从学术论文中自动生成研究工作流：一个全文挖掘框架

研究工作流程的自动化生成对于提高研究的可重复性和加速“科学人工智能”范式至关重要。然而，现有的方法通常只提取碎片化的程序组件，因此无法捕获完整的研究工作流程。为了解决这一差距，我们提出了一个端到端框架，通过挖掘全文学术论文来生成全面、结构化的研究工作流程。作为自然语言处理（NLP）领域的一个案例研究，我们以段落为中心的方法首先使用SciBERT的积极未标记（PU）学习来识别工作流描述段落，获得了0.9772的f1分数。随后，我们利用快速学习的Flan-T5从这些段落中生成工作流短语，分别产生ROUGE-1， ROUGE-2和ROUGE-L得分为0.4543,0.2877和0.4427。然后使用ChatGPT结合few-shot学习将这些短语系统地分为数据准备、数据处理和数据分析三个阶段，分类精度达到0.958。通过将分类短语映射到它们在文档中的文档位置，我们最终生成整个研究工作流程的可读可视化流程图。这种方法有助于分析来自NLP语料库的工作流程，并揭示了过去二十年来主要的方法转变，包括对数据分析的日益重视以及从特征工程到消融研究的转变。我们的工作为自动化工作流生成提供了一个经过验证的技术框架，同时为不断发展的科学范式的实证研究提供了一个新颖的、面向过程的视角。源代码和数据可在：h ttps://github.com/ZH-heng/research_workflow。

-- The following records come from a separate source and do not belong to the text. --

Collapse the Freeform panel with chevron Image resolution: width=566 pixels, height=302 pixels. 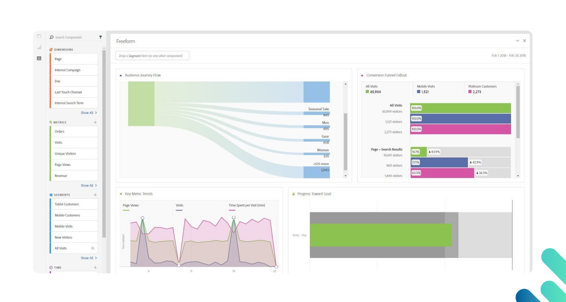[x=517, y=41]
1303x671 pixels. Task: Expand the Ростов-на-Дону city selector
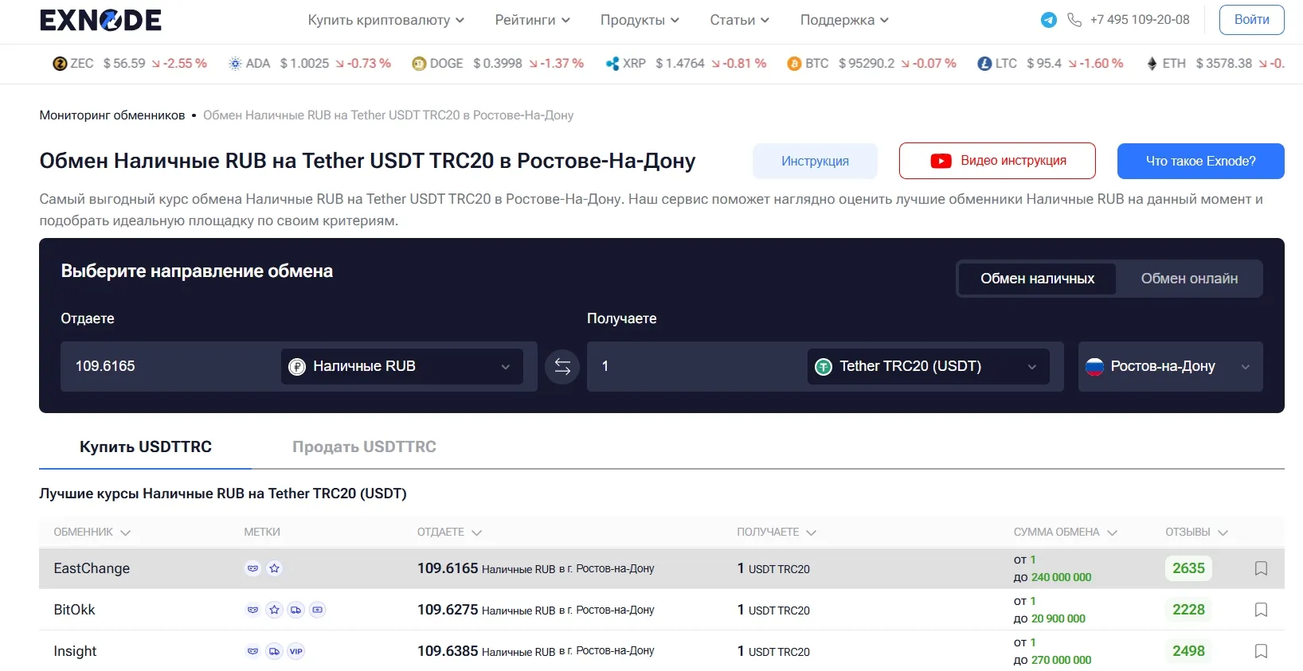coord(1169,367)
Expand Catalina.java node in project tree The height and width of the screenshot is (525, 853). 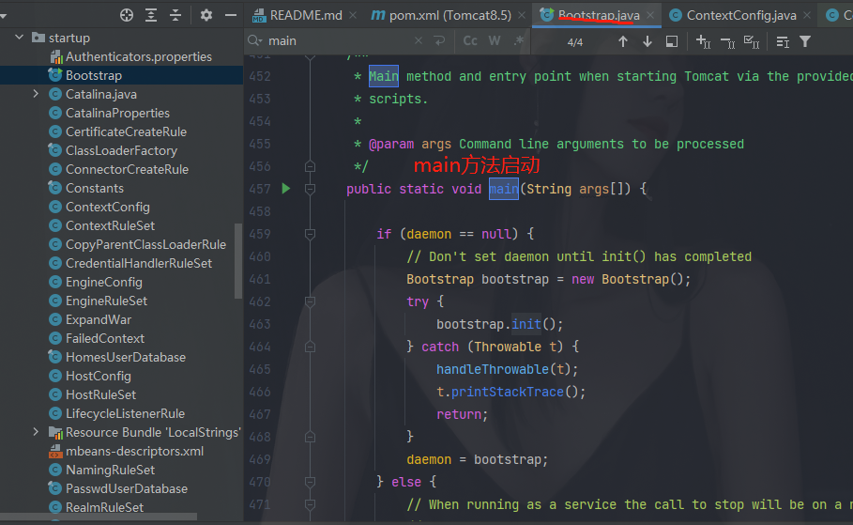pyautogui.click(x=36, y=94)
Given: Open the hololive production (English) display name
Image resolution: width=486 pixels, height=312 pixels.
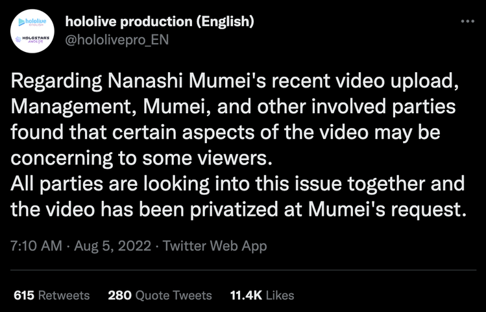Looking at the screenshot, I should point(160,21).
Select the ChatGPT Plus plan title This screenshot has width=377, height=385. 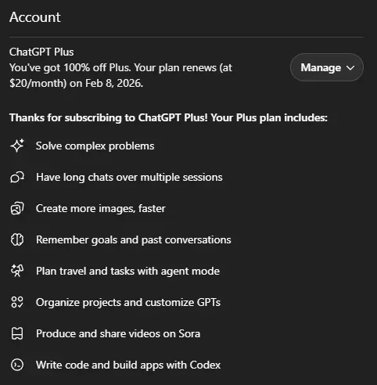[41, 52]
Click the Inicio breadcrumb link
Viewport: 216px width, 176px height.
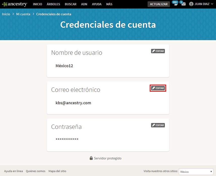[6, 14]
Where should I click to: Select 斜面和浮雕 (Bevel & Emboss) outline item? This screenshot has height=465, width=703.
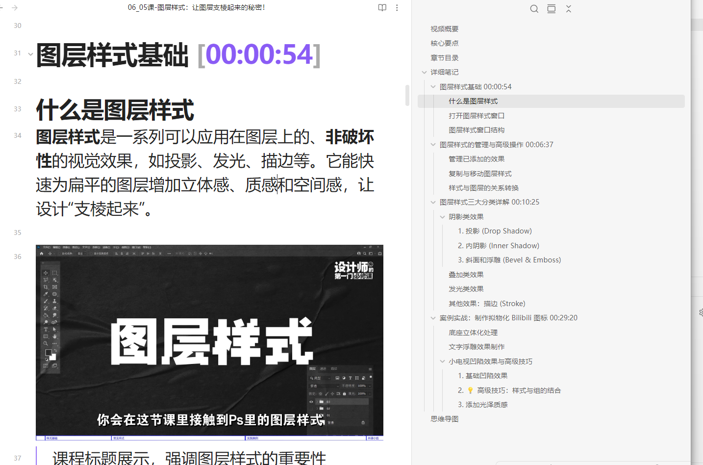(x=509, y=260)
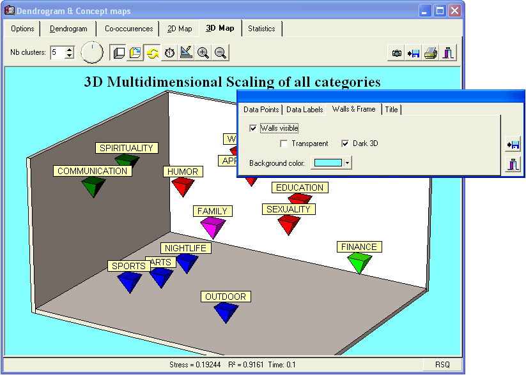Click the zoom out magnifier icon

tap(220, 53)
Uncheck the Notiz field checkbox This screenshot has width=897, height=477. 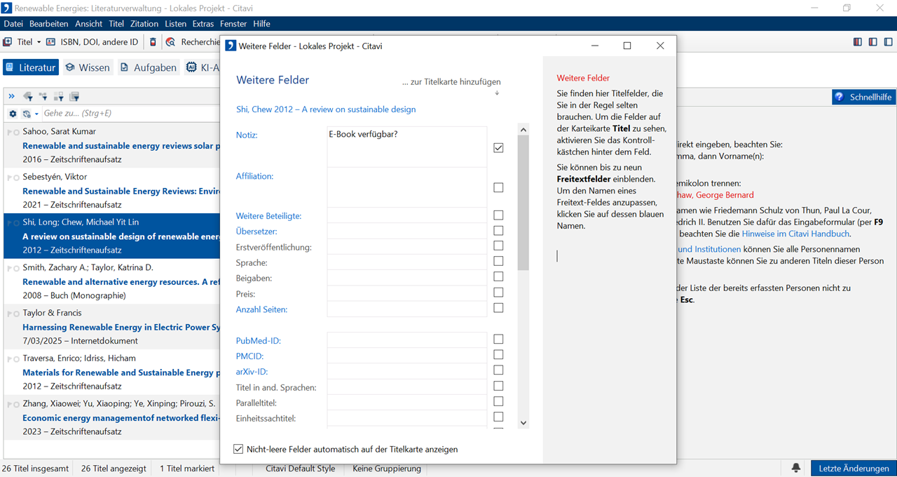[x=498, y=148]
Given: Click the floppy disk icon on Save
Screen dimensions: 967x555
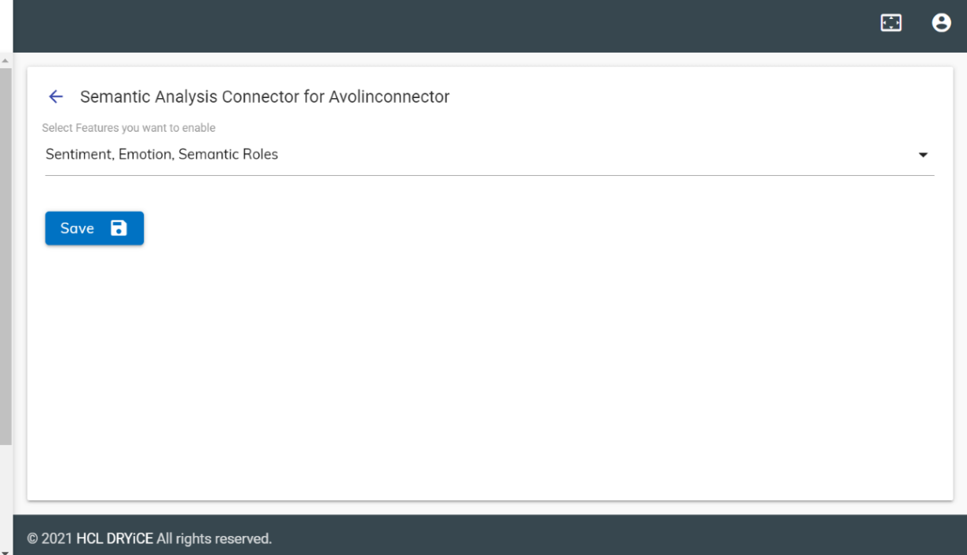Looking at the screenshot, I should coord(119,228).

本文章由计算机程序翻译，如有差异，请以英文原文为准。

求助全文

约1分钟内获得全文求助全文

来源期刊

Journal of Informetrics Social Sciences-Library and Information Sciences

CiteScore

6.40

自引率

16.20%

发文量

期刊介绍： Journal of Informetrics (JOI) publishes rigorous high-quality research on quantitative aspects of information science. The main focus of the journal is on topics in bibliometrics, scientometrics, webometrics, patentometrics, altmetrics and research evaluation. Contributions studying informetric problems using methods from other quantitative fields, such as mathematics, statistics, computer science, economics and econometrics, and network science, are especially encouraged. JOI publishes both theoretical and empirical work. In general, case studies, for instance a bibliometric analysis focusing on a specific research field or a specific country, are not considered suitable for publication in JOI, unless they contain innovative methodological elements.